Personal information
- Date of birth: 30 June 1986 (age 40)
- Place of birth: Santarcangelo di Romagna, Italy
- Height: 1.82 m (6 ft 0 in)
- Position: Striker

Team information
- Current team: Sampdoria (technical collaborator)

Senior career*
- Years: Team / Apps / (Gls)
- 2002–2004: Cesena / 19 / (4)
- 2004–2005: Milan / 0 / (0)
- 2004: → Napoli (loan) / 3 / (1)
- 2005: → Pescara (loan) / 4 / (0)
- 2005–2009: Empoli / 103 / (26)
- 2009–2014: Sampdoria / 92 / (31)
- 2013: → Siena (loan) / 3 / (0)
- 2014–2015: Parma / 3 / (0)
- 2015: → Chievo (loan) / 0 / (0)
- 2015–2016: Vicenza / 4 / (0)
- 2016–2017: Pro Piacenza / 7 / (2)
- 2017–2019: San Donato Tavarnelle / 39 / (6)

International career
- 2006–2009: Italy U-21 / 8 / (1)

Managerial career
- 2021–2022: Grassina

= Nicola Pozzi =

Italian footballer

Nicola Pozzi (born 30 June 1986) is an Italian football coach and former striker, currently in charge as a technical collaborator at Serie B club Sampdoria.

==Playing career==
===Milan===
Signed by AC Milan from then-Serie C1 side Cesena in January 2004, he was successively loaned to Napoli and Pescara, before being sent on loan to Empoli for two consecutive seasons (2005–06 and 2006–07).

===Empoli===
In 2007–08 season, his status was changed to co-owned by both sides, for €750,000 (that season Empoli also signed Luca Antonini (€1 million), Lino Marzoratti (€750,000) and Ignazio Abate (€900,000) in co-ownership deals), and on 16 June 2008 Empoli got full ownership for €3.25 million (Pozzi) and €1.5 million (Marzoratti ) in exchange of Antonini (€2.75 million) and Abate (€2 million) who returned to AC Milan, effectively made Empoli pay €3.4 million in net for Pozzi and Marzoratti, as well as the special loan of Abate and Antonini.
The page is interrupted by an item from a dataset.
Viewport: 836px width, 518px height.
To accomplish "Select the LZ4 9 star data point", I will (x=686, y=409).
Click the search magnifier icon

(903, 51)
On 9 December 2007, he scored all four goals in Empoli's 4–1 victory over Cagliari. However, he suffered a season-ending knee injury after netting a brace in a 3–1 defeat of Napoli on February 17, and was sidelined for six months, effectively ruling him out of the Azzurrini squad for the 2008 Olympics.

Pozzi also represented Italy at the Under-21 level.

===Sampdoria===
On 31 August 2009, Sampdoria announced via their website the loan signing of Pozzi for €180,000 with the option to make the signing permanent. In June 2010, Sampdoria decided to sign him outright, for €5.2 million on a five-year contract.

===Parma===
After playing five seasons well at Sampdoria, Pozzi moved to Serie A side Parma on 31 January 2014, with Stefano Okaka moving in the opposite direction, The deal was a cashless swap, as both Pozzi and Okaka were valued for €2 million.

On 2 February 2015, Pozzi joined Chievo in a temporary deal.

===Vicenza===
On 31 August 2015, he was signed by Vicenza in a two-year deal. He took the number 9 shirt from Stefano Pettinari.

However, on 25 August 2016, he was released.

==Coaching career==
On 26 June 2021, Pozzi took on his first head coaching role, being appointed at the helm of Tuscan Eccellenza amateur club Grassina. He left the club in June 2022, after suffering relegation to Promozione.

On 19 October 2025, he was unveiled as Angelo Gregucci's new technical collaborator at Serie B club Sampdoria.